PROBLEM DESCRIPTION »
When you reach the line containing "Click the Obiettivo", repeat that line and each one after it exactly until the records end, leaving out pictures.

[Data extracted from a collection]
--------------------------------------------------

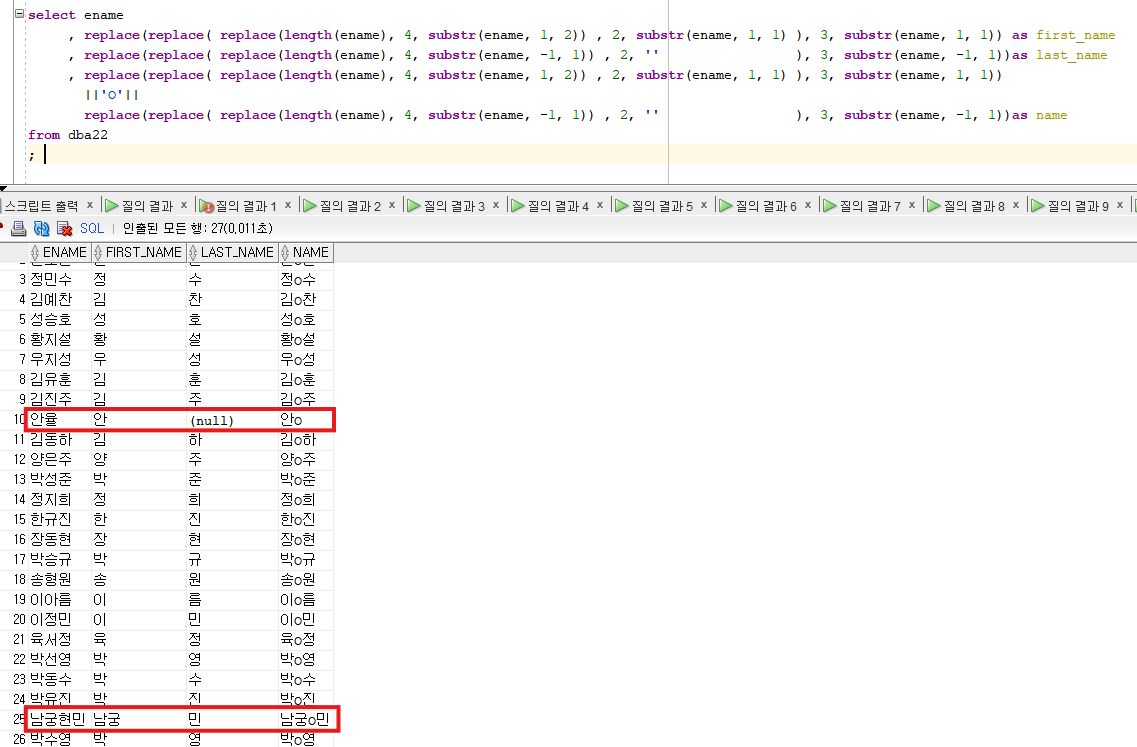The image size is (1137, 747).
Task: Select the 남궁현민 cell in row 25
Action: pyautogui.click(x=58, y=719)
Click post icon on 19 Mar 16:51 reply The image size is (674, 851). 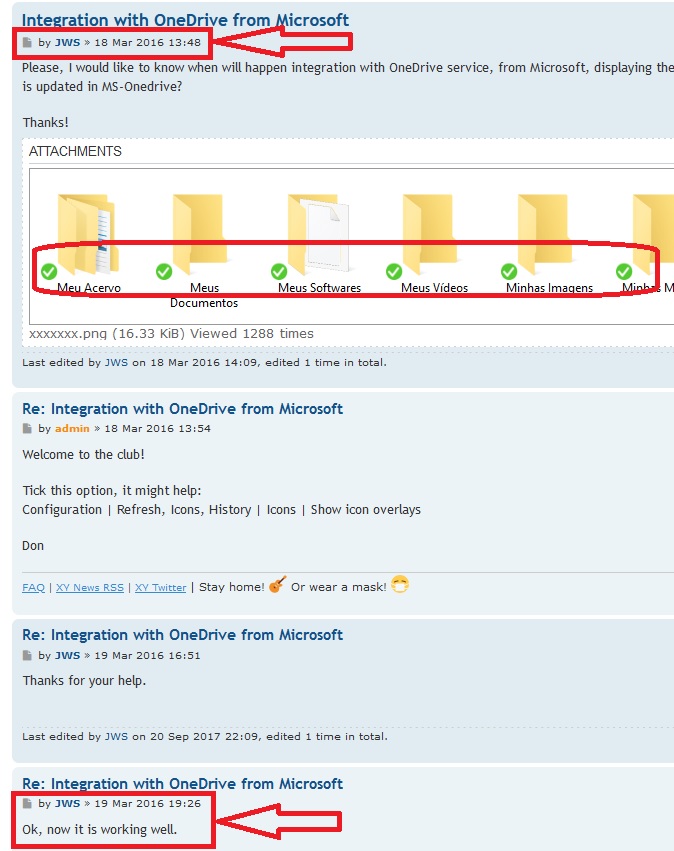pyautogui.click(x=28, y=656)
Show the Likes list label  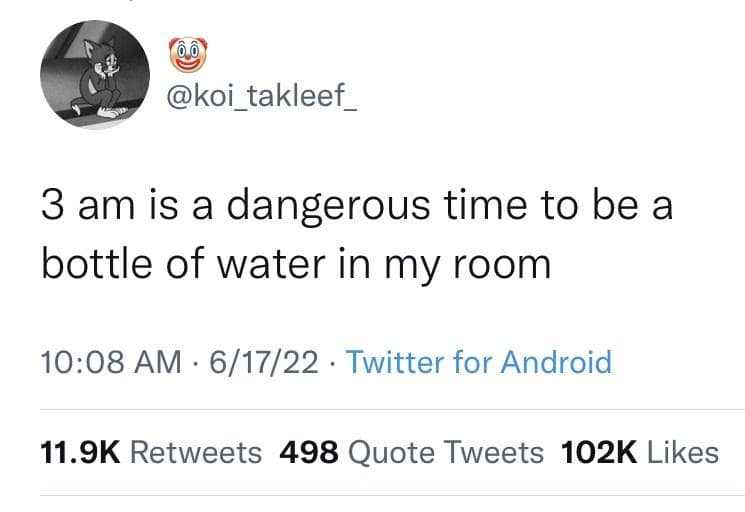[x=683, y=452]
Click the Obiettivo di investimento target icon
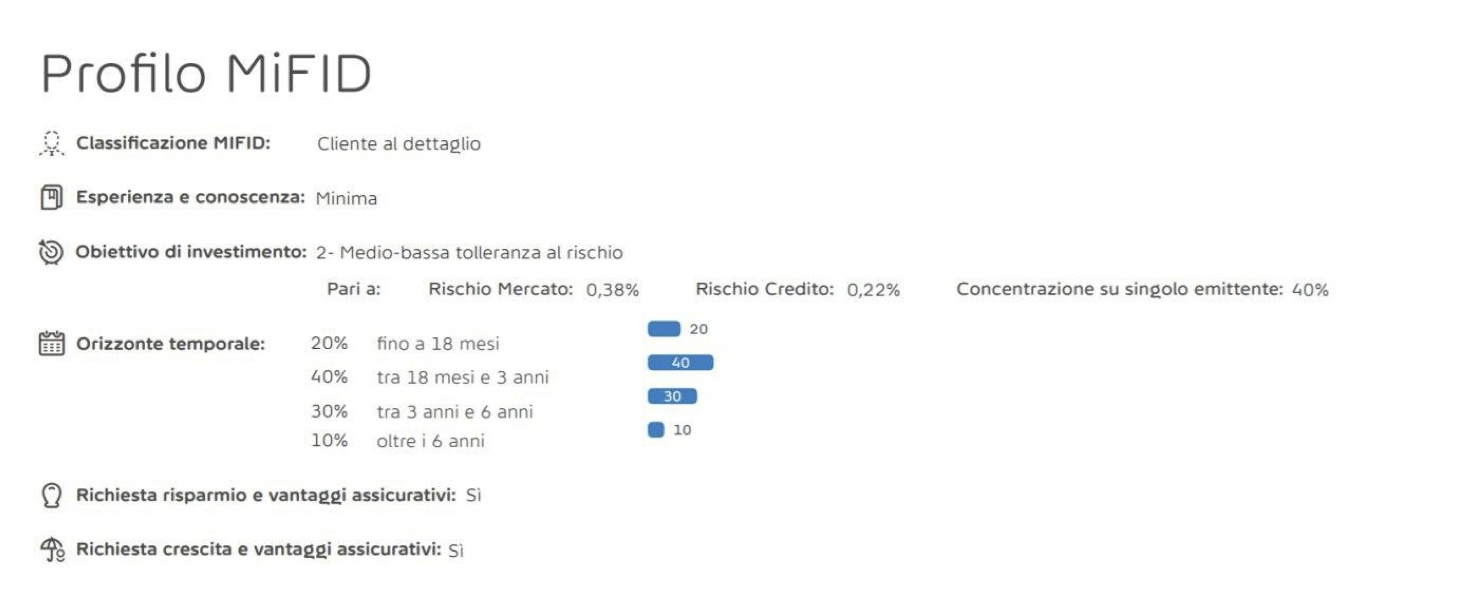The width and height of the screenshot is (1462, 606). [x=51, y=252]
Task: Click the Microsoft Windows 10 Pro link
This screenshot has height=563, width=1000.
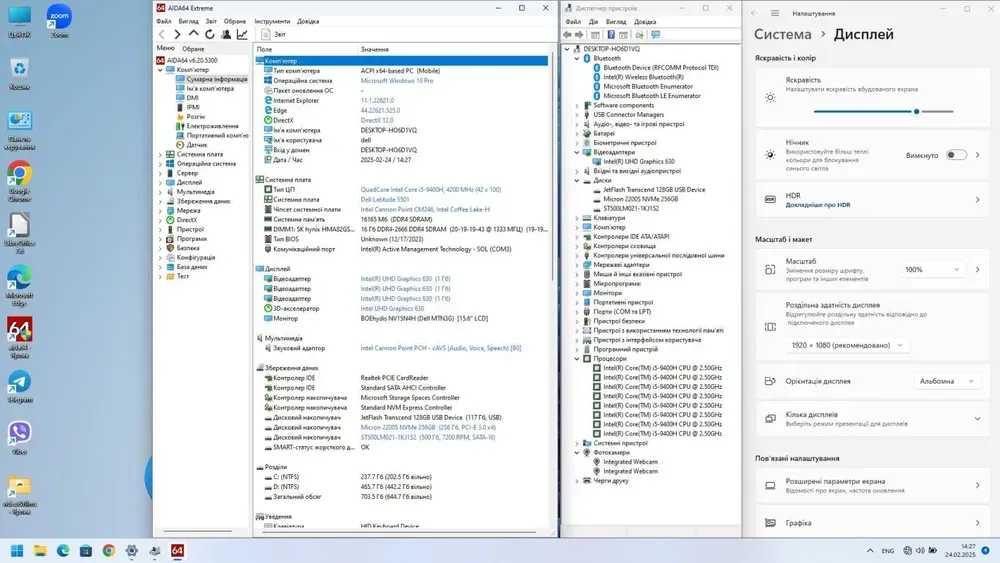Action: [396, 80]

--------------------------------------------------

ANSWER »
Click the Obiettivo di investimento target icon
The width and height of the screenshot is (1462, 606). [x=51, y=252]
Task: Click the Microsoft Windows 10 Pro link
This screenshot has height=563, width=1000.
Action: [396, 80]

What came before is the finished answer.